"İçtihat Metni"
İNCELENEN KARARIN
MAHKEMESİ : ... Bölge Adliye Mahkemesi 19. Hukuk Dairesi
SAYISI : 2022/2430 E., 2022/2825 K.
DAVA TARİHİ : 01.....2022
KARAR : İstinaf başvurusunun esastan reddi
İLK DERECE MAHKEMESİ : ... 4. ... Mahkemesi
SAYISI : 2022/228 E., 2022/230 K.
Taraflar arasındaki yetki tespitine itiraz davasından dolayı yapılan yargılama sonunda İlk Derece Mahkemesince davanın reddine karar verilmiştir.
Kararın davacı vekili tarafından istinaf edilmesi üzerine, Bölge Adliye Mahkemesince başvurunun esastan reddine karar verilmiştir.
Bölge Adliye Mahkemesi kararı davacı vekili tarafından temyiz edilmekle; kesinlik, süre, temyiz şartı ve diğer usul eksiklikleri yönünden yapılan ön inceleme sonucunda, temyiz dilekçesinin kabulüne karar verildikten ve Tetkik Hâkimi tarafından hazırlanan rapor dinlendikten sonra dosyadaki belgeler incelenip gereği düşünüldü:
I. DAVA
Davacı vekili dava dilekçesinde; yetki tespitinde belirtilen çalışan sayılarının doğru olmadığını, Sendikanın yetki alabilmesi için gereken sayıya ulaşamadığını, gereken çoğunluk sayısının belirlenmesinde işyeri yerine işletmenin esas alınmasının hatalı olduğunu, "29 Ekim Mah. Batıbeton Cad. No: 10/1 Torbalı/..." adresi müvekkilinin üretim yaptığı adres olduğunu, "Yazıbaşı Mah. Batıbeton Cad. Torbalı ..." adresinin depo olduğunu, ayrı bir üretim yapılan yer olmadığını, 4857 sayılı ... Kanunu'nun 2 nci maddesi hükmü gereği depo olarak kullanılan yerin ayrı bir işletme olarak nitelendirilemeyeceğini, bu nedenle işletme düzeyinde verilen olumlu yetki yazısının hatalı olduğunu, işletme değil işyeri bazında yetki yazısının düzenlenmesi gerektiğini, işyeri olarak düzenlenmeyen olumlu yetki yazısının iptal edilmesi gerektiğini, işyeri düzeyinde başvuru tarihinde çalışan işçi sayısının %50'si üzerinden yetki için gerekli sayının hesaplanması gerektiğini, işletme bazında %40 oranı yeterli olabilirken işyeri bazında bu oranın %50 olduğunu, üye sayıları ile işyerinde çalışan sayılarının doğru olmadığını, Sendikanın yetki alabilmesi için gereken sayıya ulaşamadığını iddia ederek yetki tespitinin iptalini talep etmiştir.

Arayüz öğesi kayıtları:
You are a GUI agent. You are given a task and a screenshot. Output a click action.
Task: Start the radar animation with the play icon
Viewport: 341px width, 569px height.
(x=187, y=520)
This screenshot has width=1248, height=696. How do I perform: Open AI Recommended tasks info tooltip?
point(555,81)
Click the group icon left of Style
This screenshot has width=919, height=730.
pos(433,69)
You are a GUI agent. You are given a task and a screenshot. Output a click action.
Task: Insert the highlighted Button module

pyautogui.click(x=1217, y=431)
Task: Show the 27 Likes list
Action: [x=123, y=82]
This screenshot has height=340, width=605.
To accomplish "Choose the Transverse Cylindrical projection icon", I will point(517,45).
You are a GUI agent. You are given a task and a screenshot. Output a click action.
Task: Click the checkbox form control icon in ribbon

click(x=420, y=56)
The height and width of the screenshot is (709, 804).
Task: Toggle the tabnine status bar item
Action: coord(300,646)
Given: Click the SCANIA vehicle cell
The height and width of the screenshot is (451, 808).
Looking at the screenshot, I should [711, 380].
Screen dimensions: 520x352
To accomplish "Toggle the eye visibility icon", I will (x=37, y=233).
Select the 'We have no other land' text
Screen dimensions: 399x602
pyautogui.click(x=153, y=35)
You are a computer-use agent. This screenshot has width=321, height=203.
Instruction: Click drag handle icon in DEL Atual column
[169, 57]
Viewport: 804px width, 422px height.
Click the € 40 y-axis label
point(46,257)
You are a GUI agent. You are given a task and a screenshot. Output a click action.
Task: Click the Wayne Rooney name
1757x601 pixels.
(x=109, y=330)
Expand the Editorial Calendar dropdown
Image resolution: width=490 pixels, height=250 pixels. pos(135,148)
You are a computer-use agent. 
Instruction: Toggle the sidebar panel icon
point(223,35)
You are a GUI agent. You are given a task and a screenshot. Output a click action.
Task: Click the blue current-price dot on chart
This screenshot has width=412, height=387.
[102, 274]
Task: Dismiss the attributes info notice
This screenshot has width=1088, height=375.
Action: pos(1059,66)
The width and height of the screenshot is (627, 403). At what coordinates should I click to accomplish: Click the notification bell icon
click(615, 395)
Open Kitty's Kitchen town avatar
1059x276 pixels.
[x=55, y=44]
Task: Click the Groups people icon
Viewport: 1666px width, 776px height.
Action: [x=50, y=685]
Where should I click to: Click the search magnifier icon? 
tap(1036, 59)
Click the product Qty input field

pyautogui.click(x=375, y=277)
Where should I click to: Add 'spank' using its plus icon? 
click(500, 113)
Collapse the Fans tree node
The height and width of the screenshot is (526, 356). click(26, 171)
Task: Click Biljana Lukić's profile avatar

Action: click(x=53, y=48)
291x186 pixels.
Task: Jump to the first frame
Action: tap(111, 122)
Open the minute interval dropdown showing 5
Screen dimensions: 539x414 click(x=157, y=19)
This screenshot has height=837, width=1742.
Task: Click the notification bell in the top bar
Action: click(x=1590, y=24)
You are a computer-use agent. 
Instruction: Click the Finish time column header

Görevleriniz:
(a) Yetki tespitine itiraz kararından, içinde "DAVA TARİHİ : 01.....2022" sözleri geçen yerle başlayıp "davanın reddine karar verilmiştir." sözleriyle biten bölümü aynen yazınız.
(b) Yetki tespitine itiraz kararında "Davacı vekili dava dilekçesinde" sözleriyle başlayan paragrafı, temel bilgilerini koruyarak madde madde özetleyiniz.
(c) Yetki tespitine itiraz kararını kaldığı yerden sürdürünüz.
Kayıtlar, metinden bağımsız ayrı bir malzemedir.

Problemlerin Çözümleri:
(a)
DAVA TARİHİ : 01.....2022
KARAR : İstinaf başvurusunun esastan reddi
İLK DERECE MAHKEMESİ : ... 4. ... Mahkemesi
SAYISI : 2022/228 E., 2022/230 K.
Taraflar arasındaki yetki tespitine itiraz davasından dolayı yapılan yargılama sonunda İlk Derece Mahkemesince davanın reddine karar verilmiştir.

(b)
- Yetki tespitinde belirtilen çalışan sayıları doğru değildir ve Sendika yetki için gereken sayıya ulaşamamıştır.
- Gereken çoğunluk sayısı belirlenirken işyeri yerine işletmenin esas alınması hatalıdır.
- "29 Ekim Mah. Batıbeton Cad. No: 10/1 Torbalı/..." adresi üretimin yapıldığı yerdir. "Yazıbaşı Mah. Batıbeton Cad. Torbalı ..." adresi ise depodur ve orada ayrı bir üretim yapılmamaktadır.
- 4857 sayılı ... Kanunu'nun 2 nci maddesine göre depo ayrı bir işletme sayılamaz. Bu nedenle işletme düzeyinde verilen olumlu yetki yazısı hatalıdır. Yazı işyeri bazında düzenlenmeli, öyle düzenlenmediği için de iptal edilmelidir.
- İşyeri düzeyinde yetki için gerekli sayı, başvuru tarihinde çalışan işçi sayısının %50'si üzerinden hesaplanmalıdır. İşletme bazında %40 yeterli olabilirken işyeri bazında bu oran %50'dir.
- Üye sayıları ile işyerinde çalışanların sayıları doğru değildir.
- Davacı vekili bu iddialarla yetki tespitinin iptalini talep etmiştir.

(c)
II. CEVAP
1. Davalı Bakanlık vekili cevap dilekçesinde; yetki tespiti işleminin usul ve mevzuata uygun olduğunu, davacı iddialarını kabul anlamına gelmemekle birlikte işletme olarak değil de işyeri olarak yetki tespiti yapılsaydı bile Selüloz-... Sendikasına üye işçi sayısı 85 işçi olduğundan %50 işçiden fazlasının karşılamış olduğunu, işyeri kavramı baz alınarak yapılacak yetki tespitinde de yine Selüloz-... Sendikasının yetkili olduğunun tespit edileceğini, bu durumda da yetkili sendika değişmeyeceğinden açılan davada davacının hukuki olarak bir yararının bulunmadığını savunarak davanın reddini istemiştir.
2. Davalı Sendika vekili cevap dilekçesinde; somut delillere dayanmayan yetki itirazının 6356 sayılı Toplu ... Sözleşmesi ve Sendikalar Kanunu'nun (6356 sayılı Kanun) 43 üncü maddesinin üçüncü fıkrası uyarınca incelenmeksizin reddi gerektiğini, aksi durumda ise müvekkili Sendikanın toplam 164 çalışanı bulunan davacı işyerinde 85 üye sayısı ve %51,82 sendikalaşma oranı ile işyeri düzeyinde de yetkili olduğundan sonucun değişmeyeceğini, bu nedenle yapılan itirazın ve haksız ve zaman kazanmaya yönelik kötüniyetli olduğunu savunarak davanın reddini istemiştir.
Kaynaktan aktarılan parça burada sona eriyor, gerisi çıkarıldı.